Rwanda marks 30 years of grief
KIGALI: Rwanda’s President Paul Kagame said the international community had “failed” his country during the 1994 genocide, as he paid tribute to victims 30 years after Hutu extremists tore apart the nation.
“Rwanda was completely humbled by the magnitude of our loss, and the lessons we learned are engraved in blood,” Mr Kagame said in the capital during a solemn ceremony to commemorate the 100-day massacre that claimed the lives of 800,000 people, largely Tutsis but also moderate Hutus.
“It was the international community which failed all of us, whether from contempt or cowardice,” he told an audience that included African heads of state and former US president Bill Clinton, who had called the genocide the biggest failure of his administration.

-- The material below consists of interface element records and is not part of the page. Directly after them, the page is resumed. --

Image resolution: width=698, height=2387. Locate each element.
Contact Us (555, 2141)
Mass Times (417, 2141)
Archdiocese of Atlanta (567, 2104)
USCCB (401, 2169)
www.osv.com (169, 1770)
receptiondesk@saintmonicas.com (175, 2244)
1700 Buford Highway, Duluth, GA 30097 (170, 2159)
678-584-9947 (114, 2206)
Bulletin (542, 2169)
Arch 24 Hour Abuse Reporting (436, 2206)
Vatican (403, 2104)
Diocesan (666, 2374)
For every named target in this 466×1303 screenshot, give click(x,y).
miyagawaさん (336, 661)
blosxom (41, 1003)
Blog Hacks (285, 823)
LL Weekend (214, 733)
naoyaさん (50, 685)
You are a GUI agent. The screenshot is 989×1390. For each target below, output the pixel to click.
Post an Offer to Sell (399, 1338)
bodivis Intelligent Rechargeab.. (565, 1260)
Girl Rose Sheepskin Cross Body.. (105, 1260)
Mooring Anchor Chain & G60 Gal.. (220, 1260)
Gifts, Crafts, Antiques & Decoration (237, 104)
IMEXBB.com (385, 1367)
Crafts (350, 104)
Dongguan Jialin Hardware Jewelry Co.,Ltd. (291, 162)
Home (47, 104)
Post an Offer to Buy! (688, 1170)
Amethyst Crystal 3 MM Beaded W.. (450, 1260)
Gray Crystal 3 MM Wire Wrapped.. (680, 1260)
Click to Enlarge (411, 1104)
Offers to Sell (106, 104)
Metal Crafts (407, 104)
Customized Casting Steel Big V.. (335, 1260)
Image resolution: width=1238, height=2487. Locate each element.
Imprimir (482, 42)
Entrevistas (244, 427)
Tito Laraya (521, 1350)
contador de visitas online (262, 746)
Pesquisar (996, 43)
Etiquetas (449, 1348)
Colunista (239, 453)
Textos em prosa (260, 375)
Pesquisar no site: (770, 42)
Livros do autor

In keeping with tradition, the ceremonies on April 7 – the day Hutu militias unleashed the carnage in 1994 – began with Mr Kagame placing wreathes on mass graves and lighting a remembrance flame at the Kigali Genocide Memorial, where more than 250,000 victims are believed to have been buried.
The tiny nation has since found its footing under the iron-fisted rule of Mr Kagame, who led the rebel militia which ended the genocide.
The international community’s failure to intervene has been a cause of lingering shame, with African Union chief Moussa Faki Mahamat saying in Kigali that “no one, not even the African Union, can exonerate themselves from their inaction. Let us have the courage to recognise it, and take responsibility for it.”
French President Emmanuel Macron released a video saying he stood by his comments in 2021 when he acknowledged France’s failure to heed warnings of looming massacres, but stopped short of an apology.
At the time of the genocide, the French government had been a longstanding backer of Rwanda’s Hutu-dominated regime, leading to decades of tensions between the two nations.